Organizers gave de Bonafini a short tour of the community centre and a Bolivarian school where elementary school children are taught by teachers who grew up in the neighborhood and where children receive three meals a day. Under the Chavez government, 3,000 Bolivarian schools were built across the country in a national education campaign that includes a literacy program, secondary school remedial programs and a new public university. The Chavez government opened the Bolivarian University last year, a university that took in more than 400,000 students who could not enter the highly restrictive Venezuelan university system.
And according to de Bonafini, this is the best way to prove that Chavez is not the dictator claimed by the opposition. “Dictators do not educate their people,” de Bonafini explained. “They don’t want their people to be educated. There is no better way to show that Chavez is not a dictator,” said De Bonafini, whose two sons disappeared under a wave of state terrorism in Argentina which began in 1974 and intensified during a military dictatorship between 1976 and 1983 and which claimed the lives of 30,000 people.
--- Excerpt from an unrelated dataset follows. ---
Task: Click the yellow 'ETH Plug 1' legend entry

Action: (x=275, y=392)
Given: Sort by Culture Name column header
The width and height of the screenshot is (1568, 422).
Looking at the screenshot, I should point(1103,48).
De Bonafini said that the social process underway in Venezuela, which includes healthcare programs, full education and housing, represents hope for the people of Latin America. “This is a process that our children wanted,” says De Bonafini. “It represents hope not only for the people of Venezuela, but for the people of Latin America,” she added.
De Bonafini said that as an observer, she is concerned that there could be fraud from the side of the opposition, (anti-Chavez) media propaganda, and she says she is concerned about the so-called neutrality of the observers. “We have to observe the observers, particularly those who say they are neutral,” adding that she makes no secret of her support for Chavez, whom she said she didn’t like at the beginning. “I told him that I didn’t like him because he is a military man, because look at what the military did in my country,” she said. “But Chavez explained to me that the military in Venezuela is not based on elites as it is in other countries, that the armed forces, including officers, are people from humble origins,” de Bonafini said, convinced by Chavez that the military need not be a ruthless dictatorial force that suppresses its own people. “The military could be one that helps its own people,” she said.
Voting begins later this morning, and Chavez urged people several days ago, to vote early, to be in line and ready to vote at 4 am for the 6 am opening. And if organizers like Perez and Tirado have their way, that’s exactly what will happen in 23 de Enero today.
Chavez is expected to cast his vote at noon today in this neighborhood as an act of solidarity with the many community activists that call 23 de Enero home.